Study on Catalysts and Bipolar Plates in Proton Exchange Membrane Fuel Cells for enhancing properties
DOI:
https://doi.org/10.54097/q7agyn62Keywords:
PEMFC, Non-platinum catalysts, Bipolar plate optimization, Flow field configuration.Abstract
Currently, proton exchange membrane fuel cells are a highly efficient clean energy conversion technology, and their performance optimisation depends on the synergistic innovation of catalysts and bipolar plates. This paper systematically studies strategies for enhancing the activity of non-platinum catalysts and the synergistic optimisation mechanism of bipolar plate flow field and materials. The design of atomically dispersed Fe-N-C sites, heteroatom doping, and the construction of porous carbon carriers to create high-density active centres significantly enhance the kinetics of the oxygen reduction reaction.
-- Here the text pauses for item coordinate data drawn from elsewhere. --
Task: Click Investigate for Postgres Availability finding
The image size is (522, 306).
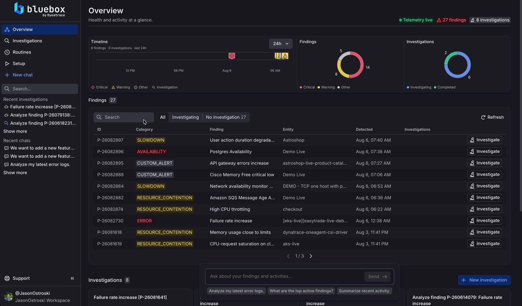Action: [x=484, y=151]
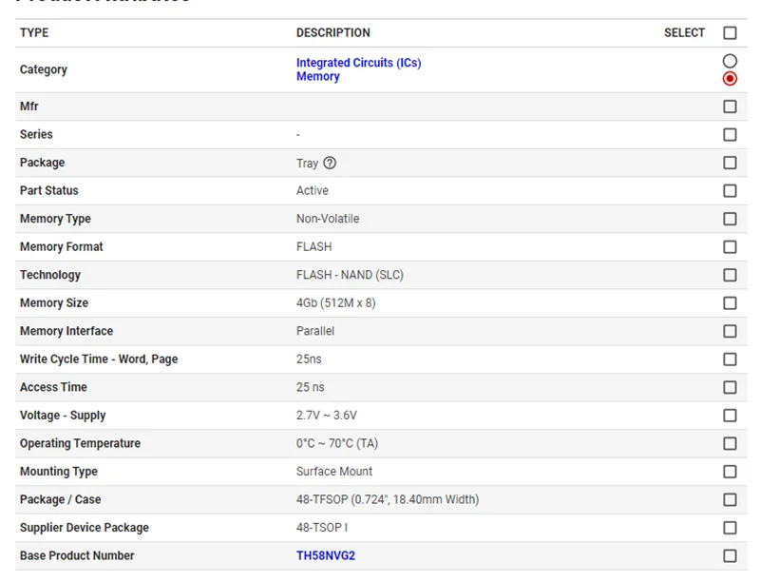The width and height of the screenshot is (760, 582).
Task: Select the Memory Size 4Gb checkbox
Action: 730,303
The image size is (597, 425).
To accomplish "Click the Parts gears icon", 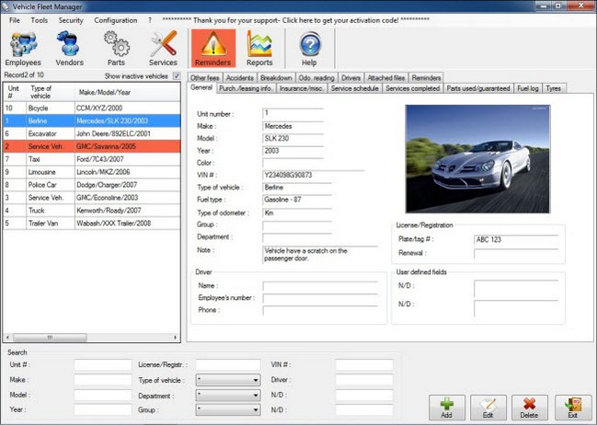I will [x=116, y=48].
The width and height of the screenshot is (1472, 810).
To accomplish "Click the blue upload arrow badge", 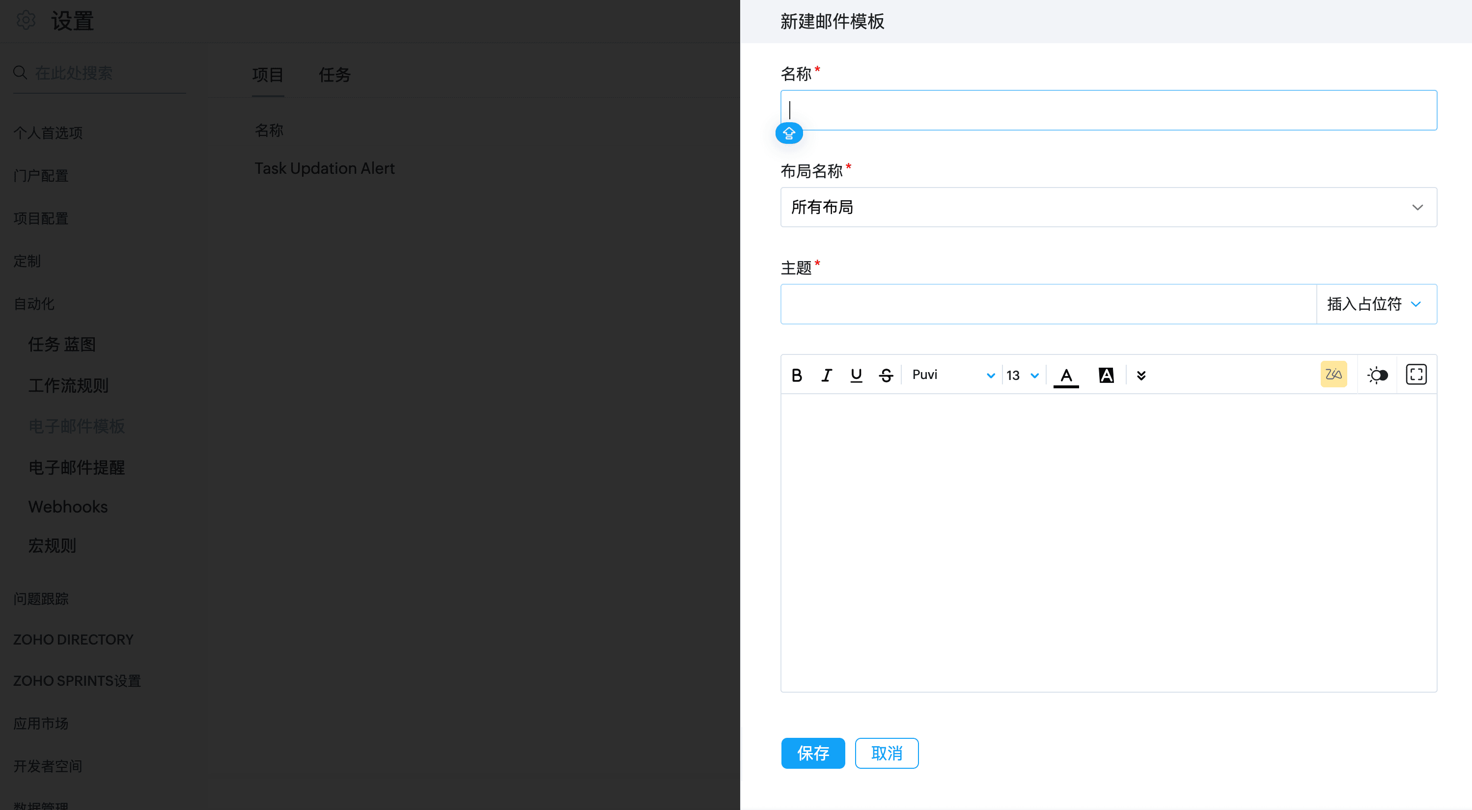I will coord(789,133).
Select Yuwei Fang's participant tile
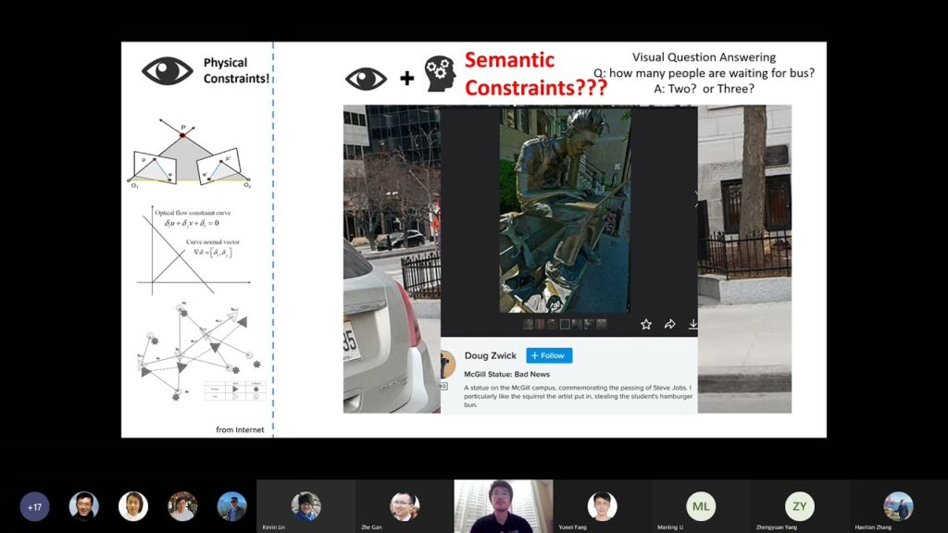This screenshot has height=533, width=948. (x=602, y=506)
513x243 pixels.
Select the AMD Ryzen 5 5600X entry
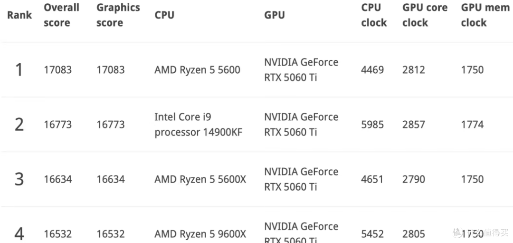click(x=200, y=179)
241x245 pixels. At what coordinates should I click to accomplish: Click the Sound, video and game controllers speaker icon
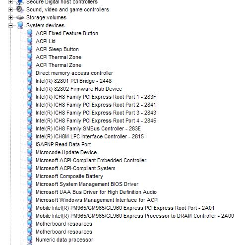(20, 9)
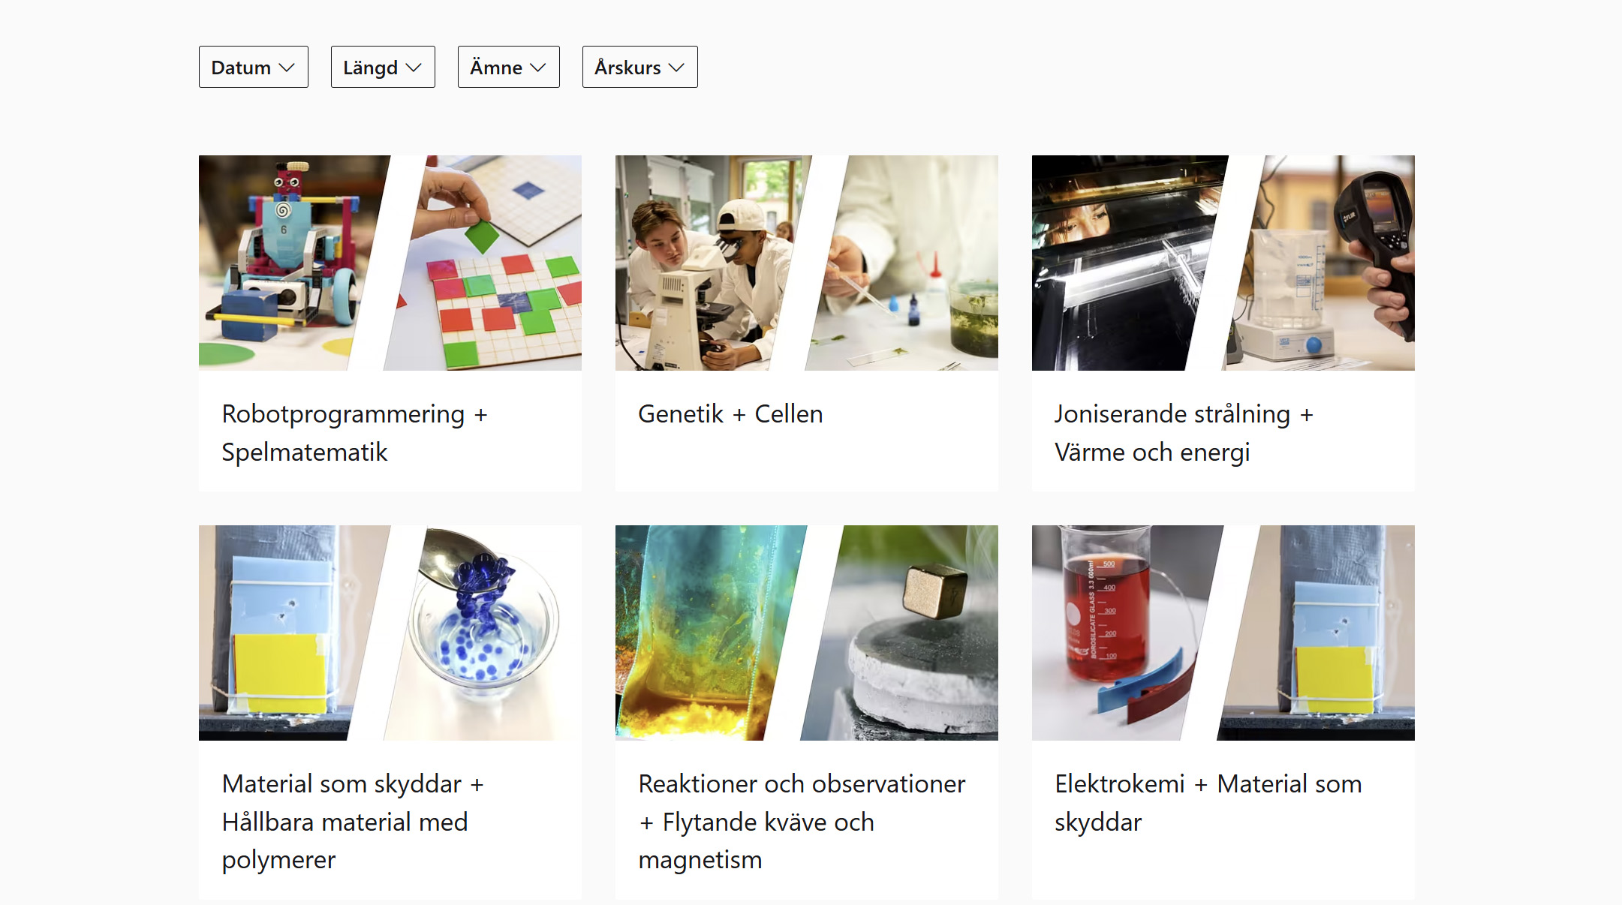Viewport: 1622px width, 905px height.
Task: Open the Ämne filter dropdown
Action: coord(508,67)
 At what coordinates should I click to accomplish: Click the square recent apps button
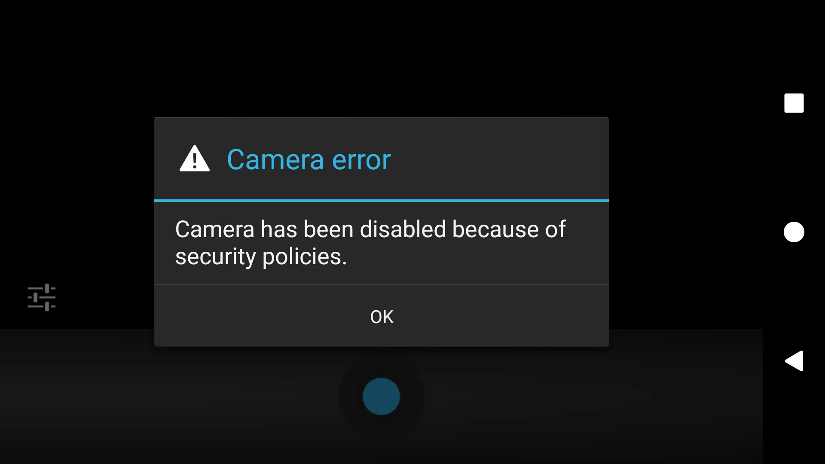(794, 103)
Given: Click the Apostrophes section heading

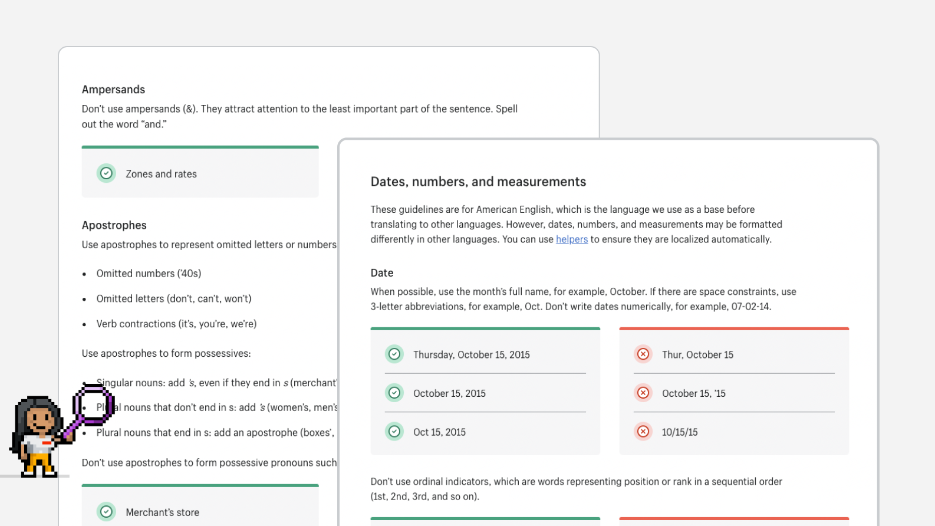Looking at the screenshot, I should click(x=114, y=225).
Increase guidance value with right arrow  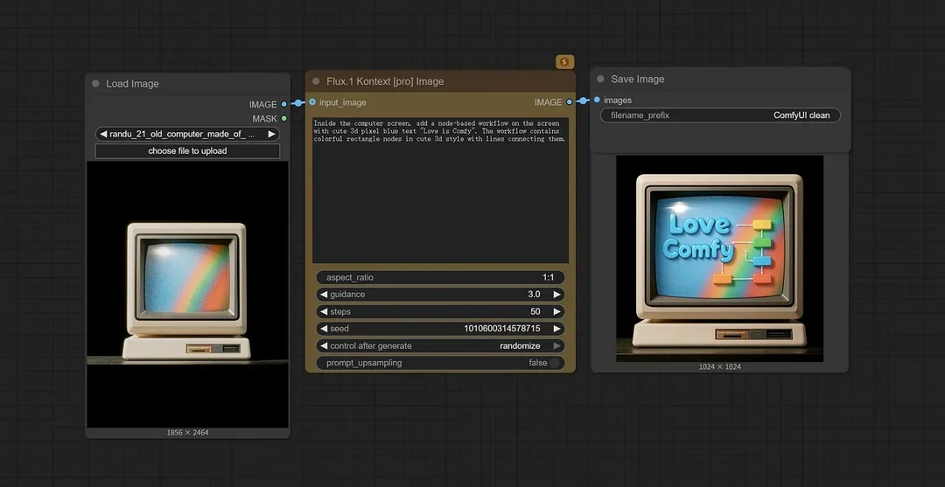pyautogui.click(x=557, y=295)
The Fe-N-C system can achieve a half-wave potential of 0.78–0.92 V in acidic media, and its peak power density is 890 mW/cm², approaching the level of commercial Pt/C. The new square baffle channel and symmetrical serpentine flow field can increase power density by 12.1–22.9%, while the metal foam structure reduces reactant consumption by 30%. CrAlCN and TiZrC coatings reduce interfacial contact resistance to 1.60 mΩ·cm², achieve corrosion current density at the 10-8 A·cm-2 level, and attain a water contact angle of 121.7°±1.0°. Research indicates that regulating the electronic state of non-platinum catalyst active sites and optimising mass transfer and electrical conductivity in bipolar plates are important to overcoming performance bottlenecks in PEMFCs, providing theoretical support and engineering pathways for low-platinum fuel cell technology.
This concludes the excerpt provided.